Марии Вениаминовны не стало 19 ноября 1970 года. Она прожила 71 год. Когда она, отмучившись, ушла, никто не хотел помочь с панихидой – её не разрешали провести ни в одном театре.
Вмешался Шостакович. Дирекция консерватории милостиво разрешила отдать под панихиду вестибюль Большого зала. На панихиде было сказано мало слов, но звучало много музыки. Играли Нейгауз и Рихтер, пела Давыдова. А на сцене второго этажа репетировал оркестр филармонии. Музыканты, услышав доносившиеся снизу звуки, спустились со своими стульями, уселись между колонн - и полилась Седьмая симфония Бетховена…
Похоронили Юдину на Введенском кладбище.
Через несколько дней после похорон на имя Марии Вениаминовны пришло письмо-извещение из ателье проката: «Вторично ставим в известность, что срок вашего договора на прокат рояля истек 14 июля 1968 г. Согласно договору, рояль подлежит вывозу». Прокатная контора прислала грузовик, чтобы забрать свою собственность. Через окно маленькой квартиры подъемный кран вытянул старый рояль единственной пианистки с мировым именем, у которой не было собственного инструмента.
После её смерти была издана книга воспоминаний, в которую вошла её переписка с Флоренским, Стравинским, Шостаковичем, Пастернаком.
Теперь, через годы, в Консерватории и в других местах часто бывают вечера памяти Юдиной и там собираются полные залы. Только имя Марии Вениаминовны может собрать столь одарённых и столь разных людей нашего времени в один вечер. В Консерватории на её юбилее выступали знаменитые актеры, музыканты, поэты, художники.
На одном из таких вечеров Михаил Козаков прочитал отрывок из дневника великой пианистки, написанный ею в 16-летнем возрасте: «Всё божественное, духовное впервые явилось мне через искусство, через одну ветвь его – музыку. Это моё призвание, верю в него и в силу свою в нём… В этом смысл моей жизни».
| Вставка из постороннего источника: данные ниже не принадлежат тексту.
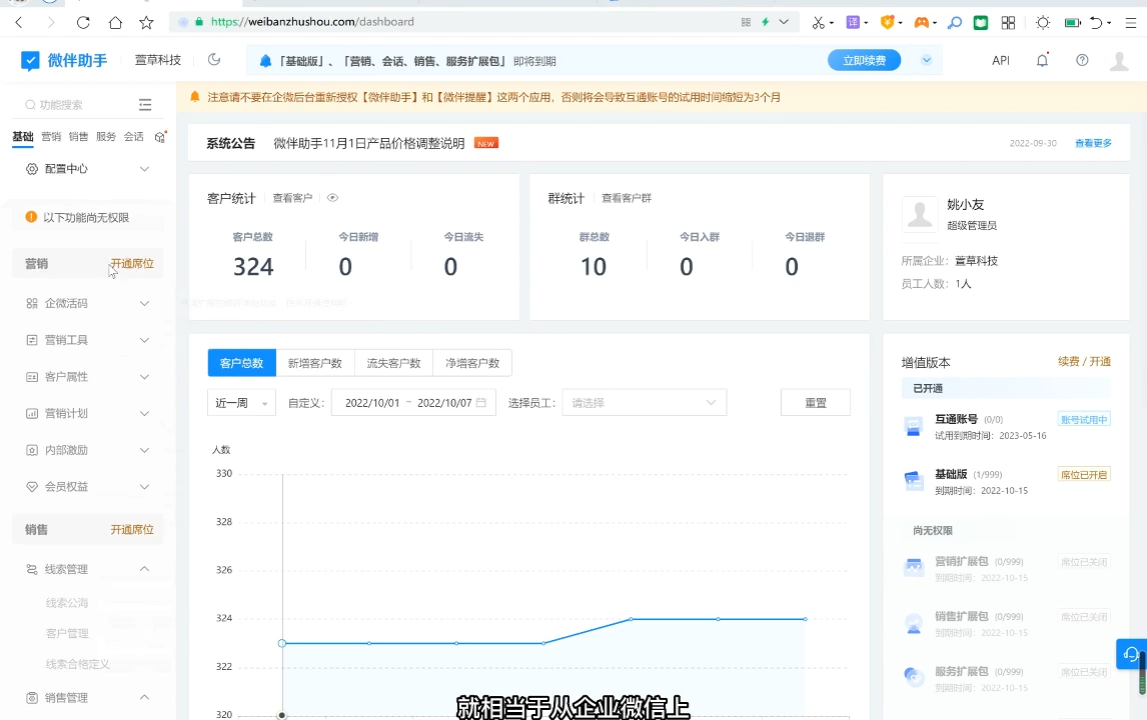Click browser home icon
Screen dimensions: 1147x720
point(115,22)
––––––––––––––––––––––––––––––––––––––––––––––––––––––––––––––––
Источники: Википедия, цикла «Чтобы помнили», статей А. Красильщикова «Страсти по Марии Юдиной», М. Казинника «Мария Юдина – легендарная пианистка», И. Семашко в сборнике «100 великих женщин», Я. Дубинянской «Мария Юдина: Легенда о пианистке» в журнале «Личности», книги С. Волкова «Шостакович и Сталин: художник и царь», сайтов «molodost.in.ua», «amnesia.pavelbers.com», «maria-yudina.blogspot.com», «philologist.livejournal.com», и др.
Комментарии
Юрий Токарь
Удивительная,грустная и одновременно
светлая история. Спасибо за неё.
Спасибо Михаилу Гаузнеру
Дорогой мой Михаил Яковлевич, дядя Мишенька!
На одном дыхании прочитала эту удивительную историю, так скрупулезно и тепло рассказанную Вами!
Благодарю Вас за то, что благодаря библиографическим поискам и умению объять необъятное , изложенная Вами жизнь замечательной женщины Марии Юдиной не будет в забвении!
О М.В. Юдиной
Был на незабываемом концерте великой пианистки в рижской филармонии. Никакого креста на ней не было. Кажется, правосланый - если он не священнослужитель - носит только нательный крест.
О М. В. Юдиной.
Слушала Марию Юдину в Минске. Она играла сонаты Бетховена. Впечатление незабываемое! Спасибо Михаилу Гаузнеру за статью.